Material for the task:

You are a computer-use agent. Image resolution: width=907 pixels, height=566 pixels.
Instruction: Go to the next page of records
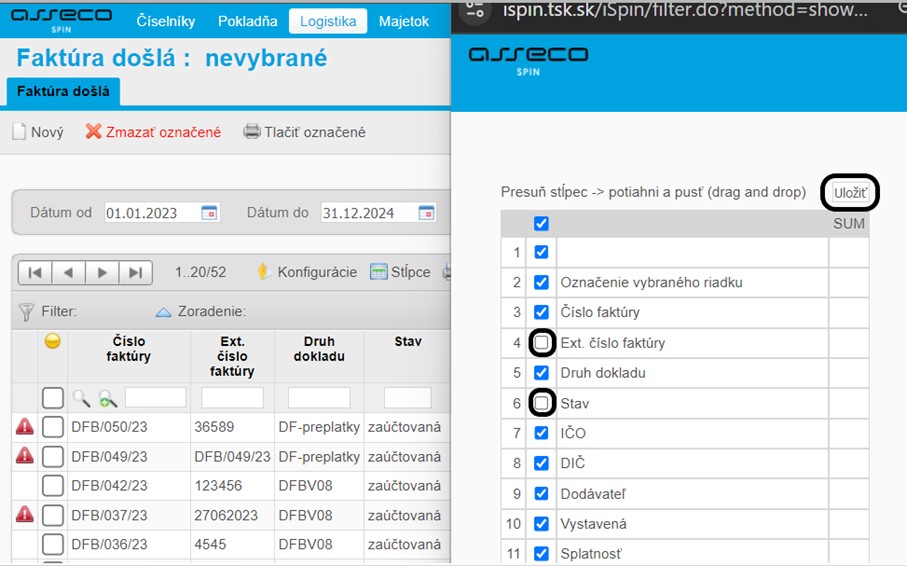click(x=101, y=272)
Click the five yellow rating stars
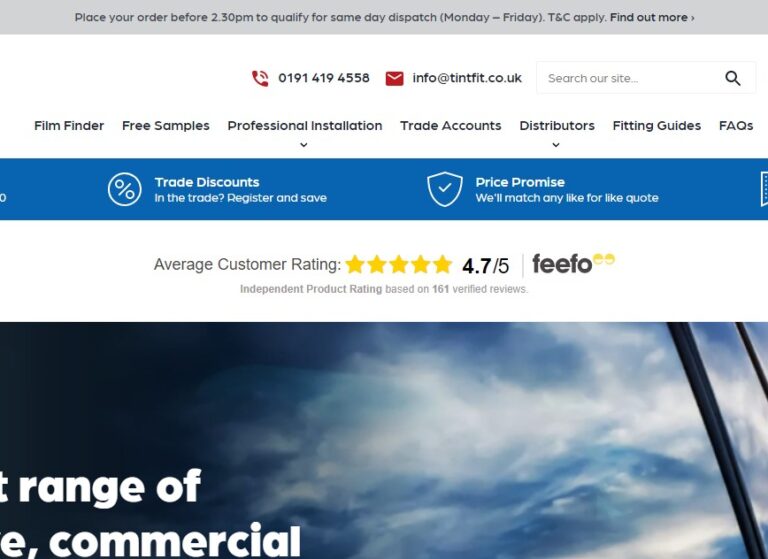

==

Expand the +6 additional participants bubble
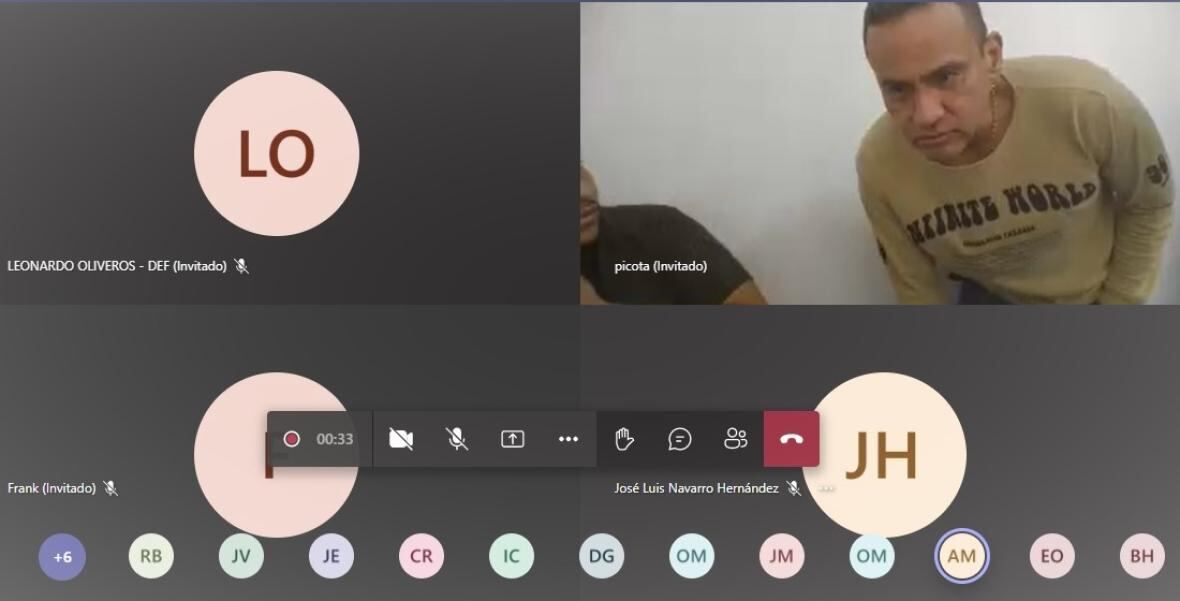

Task details: Copy out the entries from the line containing "You are a computer-use" up to and including the line containing "Click the five yellow rating stars", leaving out the pictures.

Expected output:
You are a computer-use agent. Image resolution: width=907 pixels, height=566 pixels.
Instruction: Go to the next page of records
click(x=101, y=272)
Click the five yellow rating stars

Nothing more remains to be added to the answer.